There are several websites with stock photos that are free to use. I use several of them
Also, try to avoid using images as a background for text. Sometimes it can work very well, but in most cases, it just lowers the level of readability. If you want to go with images as a background, then be ready to spend some time on photo editing and to use masks, shadows, and gradients.
Colors
Picking colors for your presentation is not rocket science. The main point is to pick the colors with adequate contrast. Complementary pairs such as red-cyan, green--magenta, and blue-yellow will work well for sure.

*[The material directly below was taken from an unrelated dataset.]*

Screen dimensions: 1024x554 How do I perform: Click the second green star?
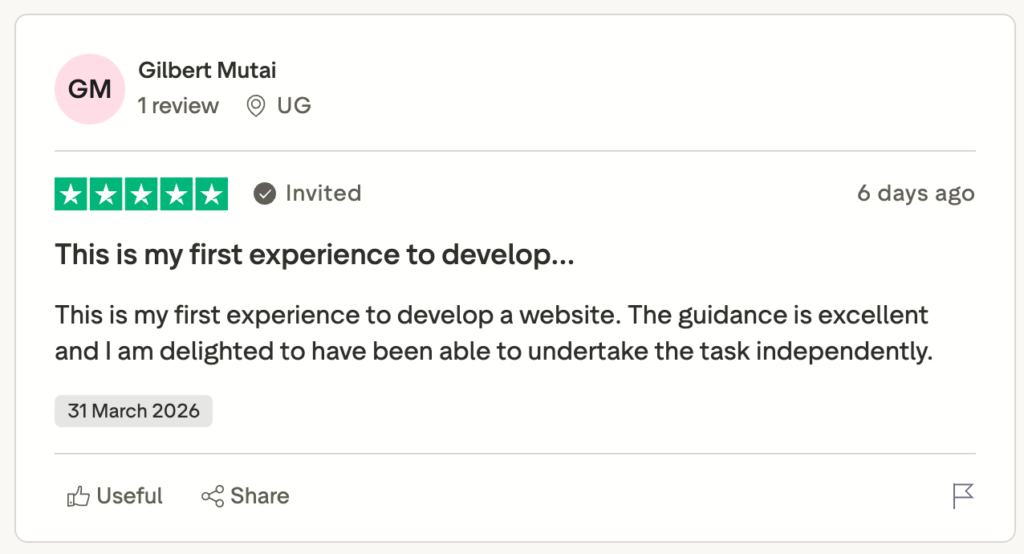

Concentrate on two or three colors for contrast elements and keep the main textual content black (or dark grey) for light mode and white for dark mode. Keep in mind that paragraph text should always be in one color. Pay attention that usually projectors make colors paler so light grey text on a white background will not work at all in this case.
Slide composition
Don’t overload the slide and try to define the main accent object. Arranging it on Golden Ratio always works well. Divide the space into three equal sections horizontally and three vertically. Also, don’t forget about symmetry and equal whitespace for borders. Rearrange main content blocks to align with this greed, so you can keep the audience’s attention. Similar slides make them feel bored and tire eyes.
Conclusion
Treat your presentation as a visual object. A bit of marketing research on your audience, font system, color scheme, grid composition of elements and whitespace will make magic. But always remember that you and your personality make your presentation work. CrEATe!